A história seria mais uma entre tantas lendas bíblicas se não fosse porque essa maldição forneceu a base religiosa para justificar o racismo e a escravidão dos africanos, tanto nos Estados Unidos como no Brasil, já que de acordo com algumas interpretações os africanos seriam descendentes de Cam. Assim, e com esse precedente histórico, causa espanto que alguém se atreva sequer a mencionar nos dias de hoje tamanho disparate, bíblico ou não.

É claro que os africanos não são descendentes de Cam, nem de Canaã. Caso Noé ou Cam tenham de fato existido, eles seriam descendentes de africanos, como todos nós. Como já se sabe ha muito tempo, África é o berço da humanidade.

Mas conhecimento não parece ser algo que esteja na pauta do Congresso, muito menos entre os membros da bancada evangélica (democraticamente eleita pelo povo).

Em breve todos esquecerão da existência do pastor/deputado (mesmo ele fazendo tanta força para que isso não aconteça). Tem sido assim. Barbaridades se repetem no noticiário, causam um estremecimento inicial e depois caem no esquecimento. Aos poucos vamos nos acostumando e com isso o atraso impulsionado pelo fundamentalismo religioso se consolida, de forma lenta mais segura.

Se existe algum antídoto para este quadro preocupante, quem sabe a tolerância promovida pela cultura da ciência seja um deles. 

Não faço propaganda enganosa ao defender uma visão racional baseada no conhecimento científico para fugir da nossa intolerância atávica, tão impregnada nos textos religiosos. 
O trecho que reproduzo abaixo, extraído de um livro que trata sobre a natureza humana analisada desde um ponto de vista evolutivo, é um exemplo de como o conhecimento que a ciência fornece pode nos tornar indivíduos melhores. 
Compare o leitor este texto científico com a maldição bíblica. Tire suas conclusões.

“[...] toda a evolução significativa em nossa espécie ocorreu em populações de pele escura vivendo na África. No início da evolução dos hominídeos, cinco milhões anos atrás, nossos ancestrais semelhantes a macacos tinham a pele escura como chimpanzés e gorilas. Quando o moderno Homo sapiens evoluiu há cem mil anos, nós ainda tínhamos pele escura. Quando o tamanho do nosso cérebro triplicou, triplicou em africanos.
Quando a seleção baseada na escolha sexual moldou a natureza humana, ela foi moldada em africanos. Quando a linguagem, a música e a arte evoluíram, elas evoluíram em africanos. Peles claras apareceram em algumas populações de países europeus e asiáticos muito tempo depois de a mente humana ter atingido sua presente capacidade.

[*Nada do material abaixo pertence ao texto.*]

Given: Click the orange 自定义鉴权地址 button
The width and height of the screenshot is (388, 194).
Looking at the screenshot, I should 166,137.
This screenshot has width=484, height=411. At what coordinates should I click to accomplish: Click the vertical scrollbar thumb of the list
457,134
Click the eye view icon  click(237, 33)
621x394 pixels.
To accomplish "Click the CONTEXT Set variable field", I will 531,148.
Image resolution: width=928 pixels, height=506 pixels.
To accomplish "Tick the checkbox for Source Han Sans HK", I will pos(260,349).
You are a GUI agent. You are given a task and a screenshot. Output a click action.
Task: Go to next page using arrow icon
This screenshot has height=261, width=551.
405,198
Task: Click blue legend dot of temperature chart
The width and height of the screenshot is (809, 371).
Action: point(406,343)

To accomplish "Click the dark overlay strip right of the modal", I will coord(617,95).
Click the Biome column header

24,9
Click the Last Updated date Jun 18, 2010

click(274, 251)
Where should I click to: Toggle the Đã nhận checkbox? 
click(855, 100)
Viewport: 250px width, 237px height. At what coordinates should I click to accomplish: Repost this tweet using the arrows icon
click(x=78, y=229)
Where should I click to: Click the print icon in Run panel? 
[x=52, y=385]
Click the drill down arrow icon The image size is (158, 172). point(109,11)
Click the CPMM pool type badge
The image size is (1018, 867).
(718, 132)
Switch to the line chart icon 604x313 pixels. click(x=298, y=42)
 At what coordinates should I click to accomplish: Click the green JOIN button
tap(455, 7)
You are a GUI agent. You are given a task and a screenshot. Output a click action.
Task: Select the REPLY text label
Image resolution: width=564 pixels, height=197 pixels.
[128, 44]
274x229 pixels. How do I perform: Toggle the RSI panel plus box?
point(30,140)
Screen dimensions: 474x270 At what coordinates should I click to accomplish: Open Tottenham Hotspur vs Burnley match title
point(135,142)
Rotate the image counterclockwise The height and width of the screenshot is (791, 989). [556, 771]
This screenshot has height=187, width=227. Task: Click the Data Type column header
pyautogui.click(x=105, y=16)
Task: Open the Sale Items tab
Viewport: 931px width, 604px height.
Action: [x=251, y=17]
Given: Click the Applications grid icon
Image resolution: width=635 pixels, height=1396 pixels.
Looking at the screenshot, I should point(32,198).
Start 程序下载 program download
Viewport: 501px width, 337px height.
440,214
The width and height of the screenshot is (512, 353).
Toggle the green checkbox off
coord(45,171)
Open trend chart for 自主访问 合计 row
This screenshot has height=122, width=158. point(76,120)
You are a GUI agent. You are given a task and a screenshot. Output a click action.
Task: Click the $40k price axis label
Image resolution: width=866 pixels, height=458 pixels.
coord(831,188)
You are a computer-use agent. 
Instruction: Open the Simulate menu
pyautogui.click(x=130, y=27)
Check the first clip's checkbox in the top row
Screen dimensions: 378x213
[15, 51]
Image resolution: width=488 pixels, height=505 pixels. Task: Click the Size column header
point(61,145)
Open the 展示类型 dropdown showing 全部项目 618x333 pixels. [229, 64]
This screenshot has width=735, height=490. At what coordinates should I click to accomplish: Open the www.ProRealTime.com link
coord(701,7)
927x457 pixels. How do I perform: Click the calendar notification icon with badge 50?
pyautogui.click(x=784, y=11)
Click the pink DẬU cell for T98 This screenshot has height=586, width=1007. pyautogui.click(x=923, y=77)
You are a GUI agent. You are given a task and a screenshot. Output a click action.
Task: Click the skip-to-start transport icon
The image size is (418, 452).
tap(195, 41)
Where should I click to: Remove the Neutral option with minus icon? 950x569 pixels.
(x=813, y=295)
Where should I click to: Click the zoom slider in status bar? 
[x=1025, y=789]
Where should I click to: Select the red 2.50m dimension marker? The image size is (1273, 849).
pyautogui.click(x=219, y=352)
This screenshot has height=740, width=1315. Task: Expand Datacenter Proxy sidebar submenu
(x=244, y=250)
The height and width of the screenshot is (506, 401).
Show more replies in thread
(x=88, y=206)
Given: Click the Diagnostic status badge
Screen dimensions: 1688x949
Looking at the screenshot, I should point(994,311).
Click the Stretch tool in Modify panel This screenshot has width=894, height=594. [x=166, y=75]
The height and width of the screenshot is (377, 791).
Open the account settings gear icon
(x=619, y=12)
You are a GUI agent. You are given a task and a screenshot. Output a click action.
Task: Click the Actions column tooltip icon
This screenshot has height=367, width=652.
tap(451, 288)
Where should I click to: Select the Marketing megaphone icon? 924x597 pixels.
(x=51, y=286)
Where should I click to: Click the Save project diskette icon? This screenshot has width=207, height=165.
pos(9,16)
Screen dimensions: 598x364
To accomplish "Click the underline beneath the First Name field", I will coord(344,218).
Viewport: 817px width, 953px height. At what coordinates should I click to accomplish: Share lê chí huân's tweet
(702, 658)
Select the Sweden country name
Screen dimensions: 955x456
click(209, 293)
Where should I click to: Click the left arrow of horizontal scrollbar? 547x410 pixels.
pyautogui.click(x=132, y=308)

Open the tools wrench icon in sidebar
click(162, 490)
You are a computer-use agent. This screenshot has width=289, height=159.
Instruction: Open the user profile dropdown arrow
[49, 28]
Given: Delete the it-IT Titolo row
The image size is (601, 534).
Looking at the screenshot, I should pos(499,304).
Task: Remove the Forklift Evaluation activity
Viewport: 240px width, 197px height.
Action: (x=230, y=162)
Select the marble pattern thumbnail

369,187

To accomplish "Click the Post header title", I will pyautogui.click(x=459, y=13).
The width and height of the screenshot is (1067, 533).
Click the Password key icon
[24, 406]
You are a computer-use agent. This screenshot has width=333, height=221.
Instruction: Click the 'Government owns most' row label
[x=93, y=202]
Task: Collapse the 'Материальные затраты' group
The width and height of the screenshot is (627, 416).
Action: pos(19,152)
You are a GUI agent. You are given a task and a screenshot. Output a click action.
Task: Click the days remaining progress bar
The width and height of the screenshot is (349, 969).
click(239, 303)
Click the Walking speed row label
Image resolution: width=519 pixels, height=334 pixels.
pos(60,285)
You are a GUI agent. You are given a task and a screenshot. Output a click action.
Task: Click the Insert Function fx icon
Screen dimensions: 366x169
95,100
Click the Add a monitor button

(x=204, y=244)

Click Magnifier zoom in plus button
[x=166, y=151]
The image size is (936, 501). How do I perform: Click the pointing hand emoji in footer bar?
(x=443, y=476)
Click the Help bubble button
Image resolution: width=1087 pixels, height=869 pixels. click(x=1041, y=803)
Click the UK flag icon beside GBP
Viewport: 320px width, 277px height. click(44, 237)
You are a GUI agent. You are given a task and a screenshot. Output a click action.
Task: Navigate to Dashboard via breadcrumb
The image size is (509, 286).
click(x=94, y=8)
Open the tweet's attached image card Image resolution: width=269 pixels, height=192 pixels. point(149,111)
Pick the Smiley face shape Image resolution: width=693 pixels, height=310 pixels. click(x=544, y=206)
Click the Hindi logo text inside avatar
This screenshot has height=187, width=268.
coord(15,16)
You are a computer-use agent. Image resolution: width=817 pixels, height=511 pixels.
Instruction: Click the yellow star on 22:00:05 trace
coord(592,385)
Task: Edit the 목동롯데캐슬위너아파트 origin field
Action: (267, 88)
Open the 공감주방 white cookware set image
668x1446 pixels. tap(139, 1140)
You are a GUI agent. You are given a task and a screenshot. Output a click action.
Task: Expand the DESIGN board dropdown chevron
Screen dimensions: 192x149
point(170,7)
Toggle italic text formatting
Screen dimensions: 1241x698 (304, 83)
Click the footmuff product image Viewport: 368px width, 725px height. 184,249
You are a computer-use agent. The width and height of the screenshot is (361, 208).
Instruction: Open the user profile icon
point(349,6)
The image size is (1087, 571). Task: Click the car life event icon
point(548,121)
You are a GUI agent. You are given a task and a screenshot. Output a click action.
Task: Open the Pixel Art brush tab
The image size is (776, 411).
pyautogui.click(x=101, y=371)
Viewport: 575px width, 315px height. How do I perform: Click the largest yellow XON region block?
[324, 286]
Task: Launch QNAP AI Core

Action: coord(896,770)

A cor da pele dos nossos antepassados ​​não tem muita importância científica. Mas tem importância política dada a persistência do racismo antinegros. Eu acho que um poderoso antídoto contra tal racismo é a percepção de que a mente humana é um produto da ação de mulheres negras africanas que favoreceram a inteligência, bondade, criatividade e linguagem articulada em homens negros africanos, e vice-versa.

Afrocentrismo é a atitude apropriada a tomar quando estamos pensando sobre a evolução humana.”